By the way, have you ever grown a Cardiocrinum to maturity??
Göte


Dear Göte, let's take things one at a time. If I seem not to have proved my sub-thesis (as you phrase it), perhaps that is because I prefer to concentrate on the main thesis for now. This highly entertaining discourse has wandered in a multitude of directions; I'm surprised no one has asked us to provide a site map!

Let's agree that we don't know precisely what de Candolle did or did not know. I would say that on the basis of the one passage I read, he seems to have believed that the plant (the entire plant) died. But of course that is only one brief passage: as the rest of us do, de Candolle might have been shaping his meanings for that particular context. He was trying to make a point.

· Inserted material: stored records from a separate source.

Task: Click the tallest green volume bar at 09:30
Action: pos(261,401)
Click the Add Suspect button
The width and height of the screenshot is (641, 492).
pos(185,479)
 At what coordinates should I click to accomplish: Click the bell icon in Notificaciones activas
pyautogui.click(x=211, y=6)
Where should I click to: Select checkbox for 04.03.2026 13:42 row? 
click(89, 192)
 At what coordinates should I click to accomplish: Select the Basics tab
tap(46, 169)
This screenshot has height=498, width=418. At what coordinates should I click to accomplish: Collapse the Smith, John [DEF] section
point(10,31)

Yes, I have grown Cardiocrinum. I grow C. cordatum. From one original bulb I have seen this plant bloom three times in my garden (in the years 2000, 2004 and again this year).

It is not necessary to resolve your concerns about the meaning of the words individual or individuum in order to make my point because, as anyone who has grown these plants and followed their development will attest, what eventually become individual plants in your sense are in an earlier stage of development part of what is indisputably one plant.  

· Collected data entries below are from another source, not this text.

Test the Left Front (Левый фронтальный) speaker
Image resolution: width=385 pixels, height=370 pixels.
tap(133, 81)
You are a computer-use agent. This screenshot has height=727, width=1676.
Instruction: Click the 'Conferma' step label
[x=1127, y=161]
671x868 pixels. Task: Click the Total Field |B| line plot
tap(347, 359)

In other words, if you were to watch the development of the plant without its covering of soil, you would see that as this year's plant is blooming, the buds which will become the plants of the future are already there, an indivisible part of the mass of the one plant.

Surely even you will concede that as long as these buds are firmly attached to the basal plate - the same basal plate to which the blooming stem is attached - then they and the blooming stem are part of ONE plant in any reasonable meaning of those words. That such buds might in the future become separated and grow independently is irrelevant at this stage of the process.

Göte, you used the expression "main, original plant". By "main" I suppose you mean the most vigorous, conspicuous part of the assemblage. But what do you mean by "original"? For instance, with my Cardiocrinum, there is obviously a "main" plant, but I know from years of experience that what I see as the main plant is in fact only the current manifestation of such. In my own garden there have been already three such main plants, one succeeding the other over the years. Furthermore, I have no idea how many such "main plants" might have existed before the plant arrived in my garden. My plant might be a few decades old, it might be centuries old: there is no way to know.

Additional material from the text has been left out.